Many of the streets in Smoke Rise were named regally—Victoria Circle, Elizabeth Lane, Albert Way, Henry Drive—giving the community a royal tone it neither needed nor desired. The builder, however, taking no chances that his area might be confused with some of the seedier sections on this side of town, had named the streets himself when subdividing the tract. When he ran out of Normandys, Plantaganets, Lancasters, Yorks, Tudors, Oranges, and Hanovers, he switched over to Windsors. And when he ran out of royalty, he hit upon names like Westminster and Salisbury and Winchester (which he abandoned because it sounded too much like a rifle) and Stonehenge. The entire place had an absolutely British tone to it. Many of the houses even looked as if they’d have been right at home on some moor in Cornwall.
The burglary had taken place on Coronation Drive, just around the corner from Buckingham Way. The house was a multigabled, multiturreted stone and leaded-glass wonder that rose on the bank of the river like the queen’s summer palace. The man who lived inside the house had earned his fortune as a junk dealer when it was still possible to amass great deals of cash without having to give 70 percent of it to Uncle. He still spoke with a distinct Calm’s Point accent, his “deses” and “doses” falling like blasphemies in the vaulted living room with its cathedral ceiling. His family—a wife and two sons—were dressed in their holiday finery. They had left the house at a quarter to 11:00, to deliver some Christmas gifts up the street, and had arrived home at 12:30 to find the place ransacked. They had called the police at once.
“What’d he take, Mr. Feinberg?” Meyer asked.
“Everything,” Feinberg said. “He musta backed a truck in the driveway. The stereo’s gone, and the TV, and my wife’s furs and jewelry, and all my cameras from the upstairs closet. Not to mention all the presents that were under the tree. Son of a bitch took everything.”

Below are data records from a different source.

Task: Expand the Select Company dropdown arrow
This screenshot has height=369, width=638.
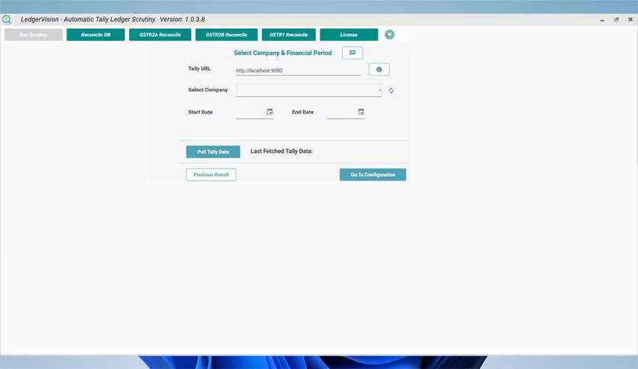Action: click(x=379, y=90)
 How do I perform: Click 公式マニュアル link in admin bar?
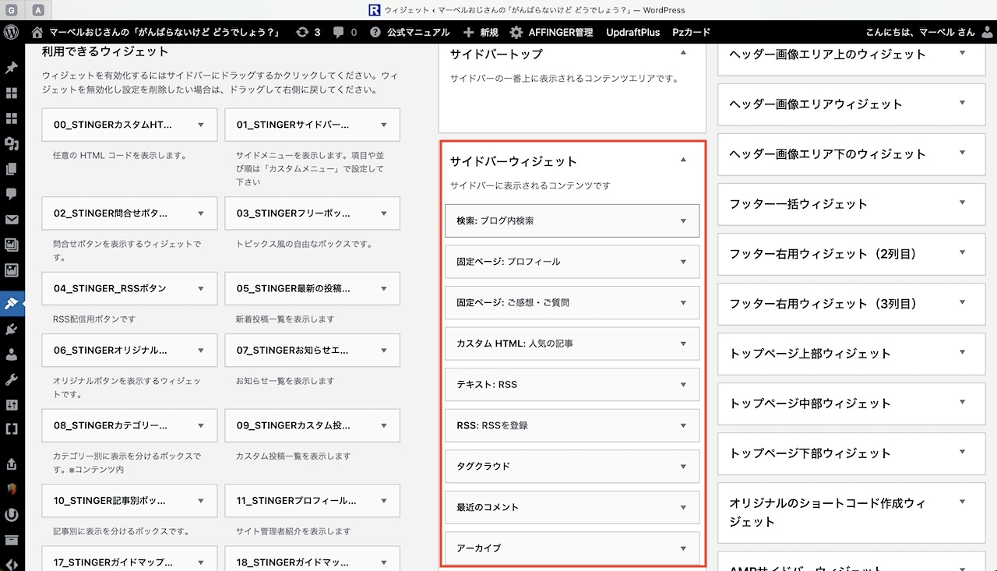coord(410,32)
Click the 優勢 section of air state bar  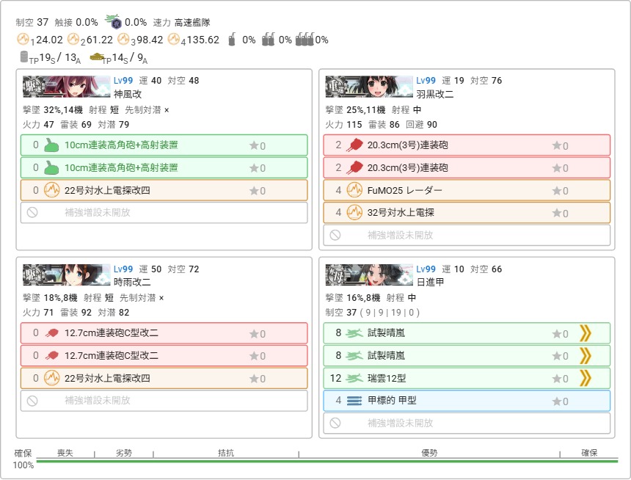pos(429,454)
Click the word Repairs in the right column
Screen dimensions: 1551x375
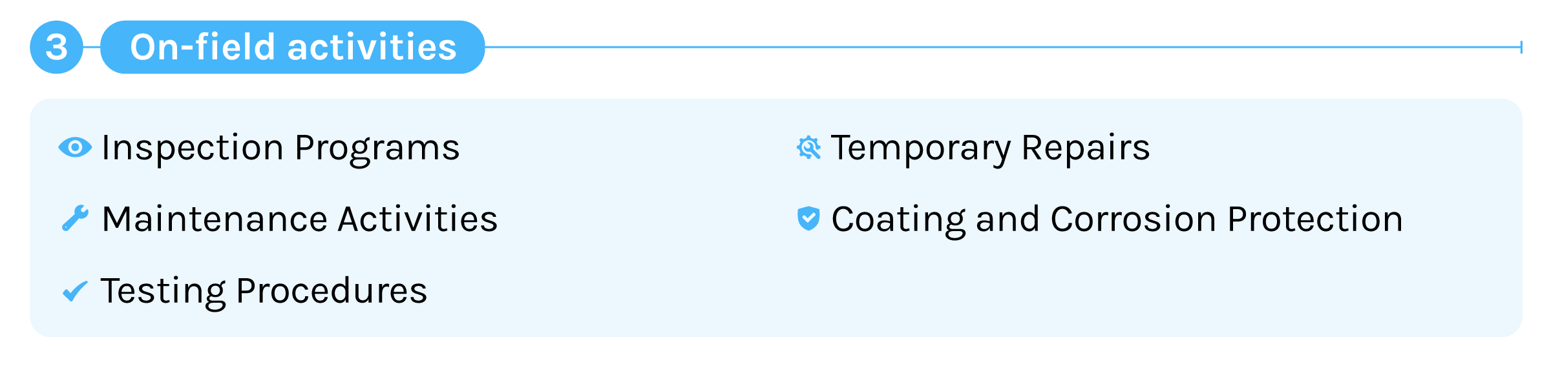click(1086, 149)
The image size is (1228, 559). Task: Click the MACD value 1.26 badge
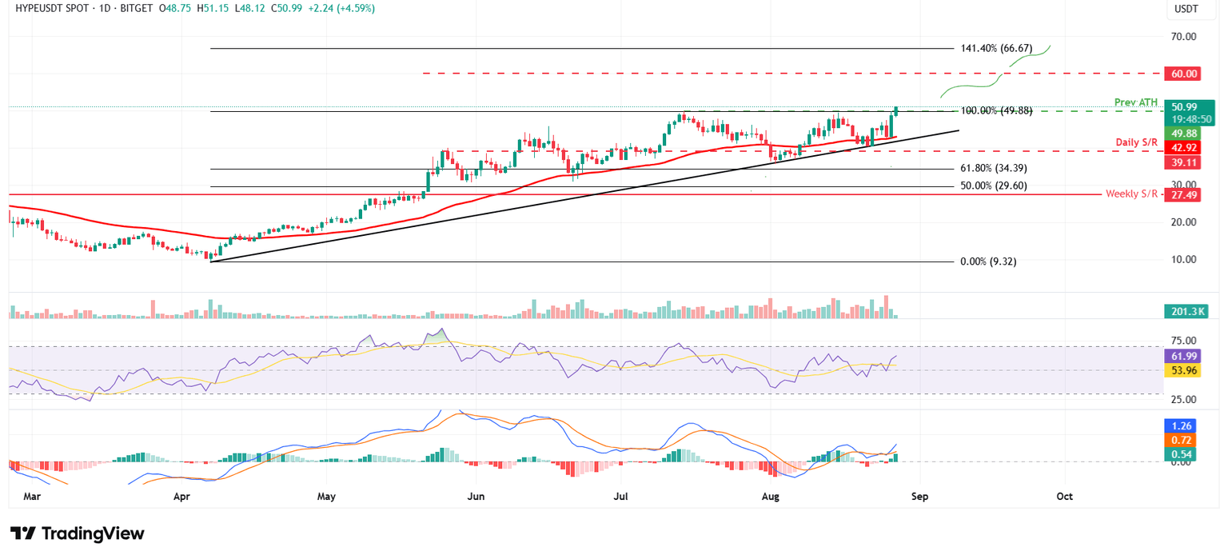(x=1182, y=426)
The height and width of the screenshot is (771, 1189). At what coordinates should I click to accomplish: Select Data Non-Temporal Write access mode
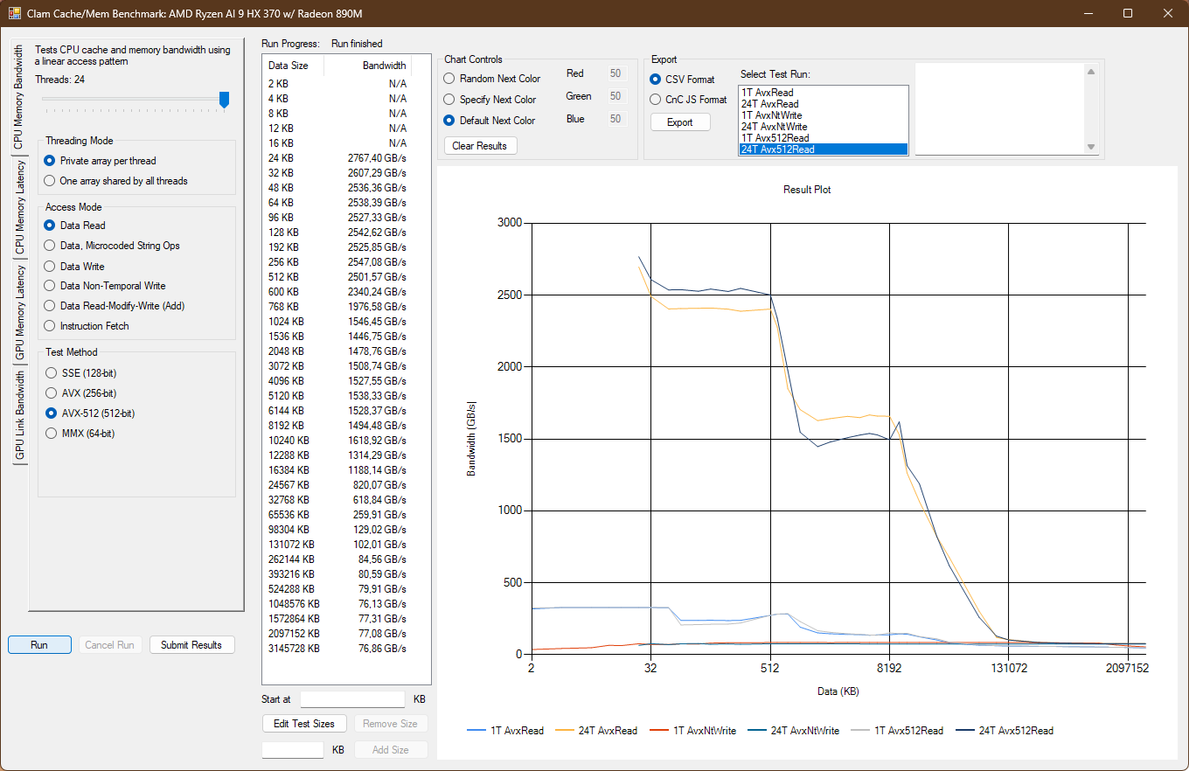point(51,286)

In one corner of the living room was a mammoth Christmas tree that must have taken a crew of four to erect and decorate. Meyer did not find the tree strange in a Jewish home. He had struggled with the concept of celebrating Christmas together with the Gentiles ever since his own children were born and had finally succumbed when they were respectively nine, eight, and six. His first compromise had been a wooden orange crate decorated with crepe paper to resemble a chimney. From there he had progressed to a small live spruce complete with a burlapped ball of earth, which he told the children was a Hanukkah bush. He had strained his back planting the damn tree in the backyard after Christmas and the very next year had bought a chopped-down pine from the charitable organization selling them in the empty lot on the corner. He did not feel any less Jewish for having a decorated Christmas tree in his home. As with many Gentiles, the holiday for him was one of spirit rather than religion. If anything on earth could bring people together for the briefest tick of time, Meyer was all for it.